When you are in the process of building an application that needs to provide a lot of information for users, it is often a reflex to use tables with rows of data. This is a pattern that is useful for a lot of people and you can easily copy the data to a spread sheet and make use of the information in different manipulations afterward. But this can be a bit dull to look at and not very appealing.
In fact, to quickly assess the state of your data, the usage of charts and graphs are far more appropriate. Charts are powerful components for an application which aggregate your data in useful representations. For example, a set of data with multiple values that forms a total is easier to assimilate when you look at the same data in a pie chart.
I am currently working on our RAC/M Identity solution which is, at its core, a data analysis based application. Here is an example of two different ways to present information based on how it is done in our product:
What we can see by looking at these images is that the second image presents a more appealing load of information. In my work environment, there is a distinct interest from upper management for the second way of showing statistics and its becoming a requirement from our customers that we provide such representations of business critical data.
Solutions explored
To achieve these charts, I’ve recently worked with two free libraries that provide the necessary features: Morris.js and C3.js.
- Complexity: Simple
- Type of charts provided : Area, Bar, Donut and Line
- Compatibility: This library is based on jQuery and Raphael and will run in any browser.
I used this library for a specific customer application that was to run in an embedded system.

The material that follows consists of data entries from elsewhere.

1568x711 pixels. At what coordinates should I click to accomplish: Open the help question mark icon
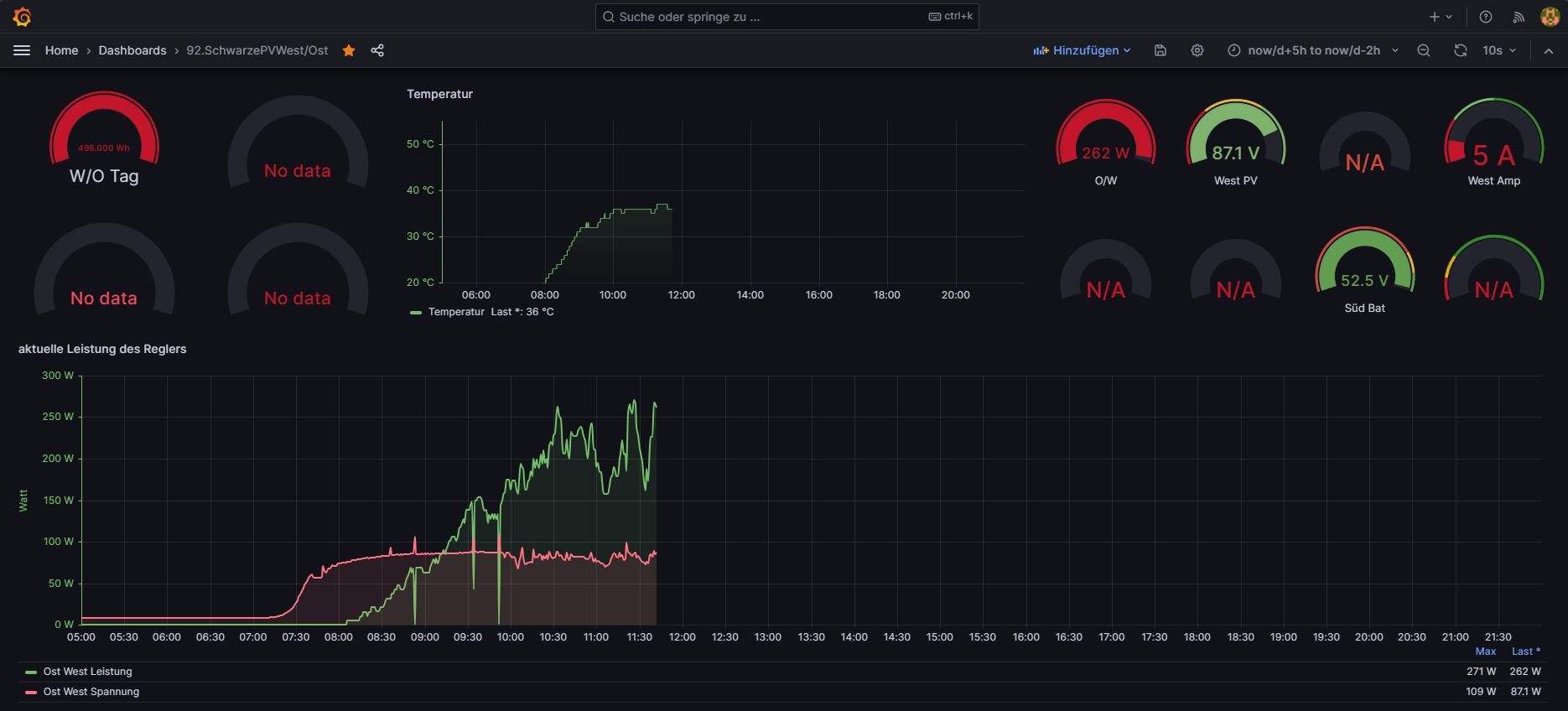click(x=1486, y=17)
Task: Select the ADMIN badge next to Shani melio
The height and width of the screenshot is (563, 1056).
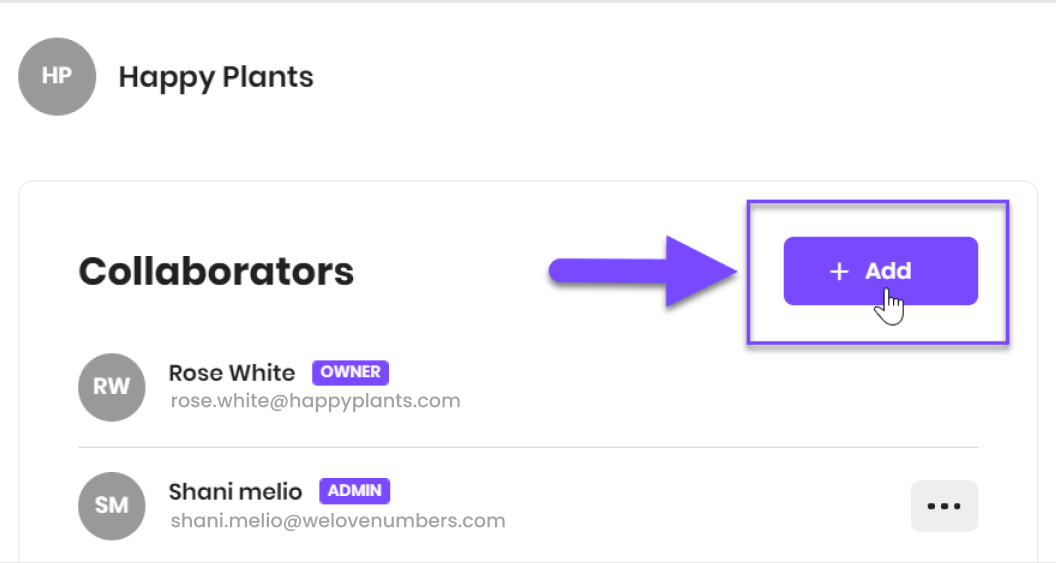Action: click(354, 490)
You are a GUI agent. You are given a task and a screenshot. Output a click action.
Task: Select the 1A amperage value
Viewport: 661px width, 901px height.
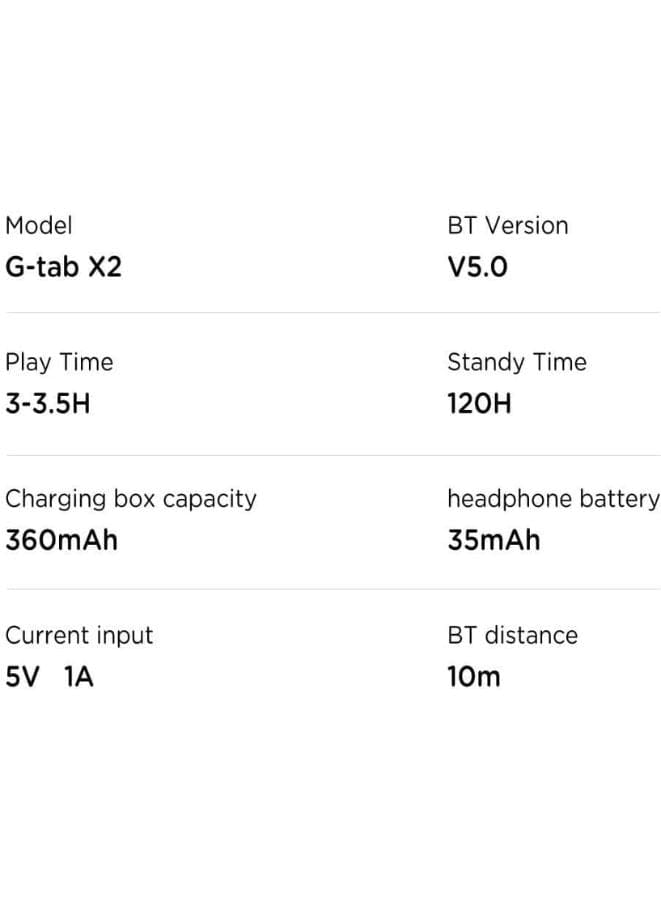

The requirement was to have these charts be able to run in any browser. The integration was very simple. We only need to reference jquery, raphael and morris in the html header and we were ready to go. The Morris web site has all the references necessary to implement those charts with examples.
C3.js :
- Complexity: Medium
- Type of charts provided : Area, Bar, Donut, Gauge, Line, Pie and Step
- Compatibility: This library is based on D3 and thus will require modern browsers that support SVG
This is the library that I’m currently using in RAC/M Identity for the charts that you can see above in the second image. Its a very powerful library that supports data that can be reloaded very easily based on changing data coming from, for example, Ajax calls.
Specific implementation
With the final part of this post, we will technically look at how to integrate C3.js in a project with a very simple example.
After you downloaded the C3.js (both the javascript and css sources) and D3.js library, you need to reference them in the header of your HTML document:
1. HTML header initialization
<link type="text/css" rel="stylesheet" media="all" href="/css/c3/c3.min.css"> <script type="text/javascript" src="/javascript/c3/d3.v3.min.js"></script> <script type="text/javascript" src="/gui/javascript/c3/c3.min.js"></script>
2. Javascript chart definition
To initialize a chart we need to write a bit of javascript. The following blocks of code will produce the donut chart present in the image above with the name “Identity Matching”.
// Identity matching pie charts var chartIM = c3.generate({
This will bind your chart to an HTML element. In my case, I’ve bound it to a div called charts3-c3
bindto: '#charts3-c3', data: {
This is my initial data source. I left matched and unmatched to 0 since I want an animation when the panel loads.
columns: [ ['Matched', 0], ['Unmatched', 0] ],
“Type donut” identifies this chart as a donut chart,
type : 'donut', onclick: function (d, i) { console.log("onclick", d, i); }, onmouseover: function (d, i) { console.log("onmouseover", d, i); }, onmouseout: function (d, i) { console.log("onmouseout", d, i); } } });
This is the location where I put the real statistics of the chart. This is what will generate an animation which shows the donut fill in a looping fashion
setTimeout(function () { chartIM.load({ columns: [ ['Matched', 28542], ['Unmatched', 22000] ] }); }, 500);
Here is the entire above code with no comments:
var chartIM = c3.generate({ bindto: '#charts3-c3', data: { columns: [ ['Matched', 0], ['Unmatched', 0] ], type : 'donut', onclick: function (d, i) { console.log("onclick", d, i); }, onmouseover: function (d, i) { console.log("onmouseover", d, i); }, onmouseout: function (d, i) { console.log("onmouseout", d, i); } } }); setTimeout(function () { chartIM.load({ columns: [ ['Matched', 28542], ['Unmatched', 22000] ] }); }, 500);
3. Dynamic data update
Now what can be even better is to have your data update regularly. To do this you can make, for example, an ajax call that polls your data on a regular basis. When your ajax call returns from the server, have the chart be refreshed with this new data with the help of the load function.
Example:
... // Ajax return call that initialize newMatchedData abd bew UnmatchedData var newMatchedData = ...; var newUnmatchedData= ...; chartIM.load({ columns: [ ['Matched', newMatchedData], ['Unmatched', newUnmatchedData] ] }); ...
This will have the effect of changing the chart dynamically.
Conclusion
In conclusion, to answer the original question of this blog, having charts in a web site or web based application is not really difficult nowadays with the different libraries that exists and it should certainly not be overlooked in your design process.
It really uplifts your project to the next level!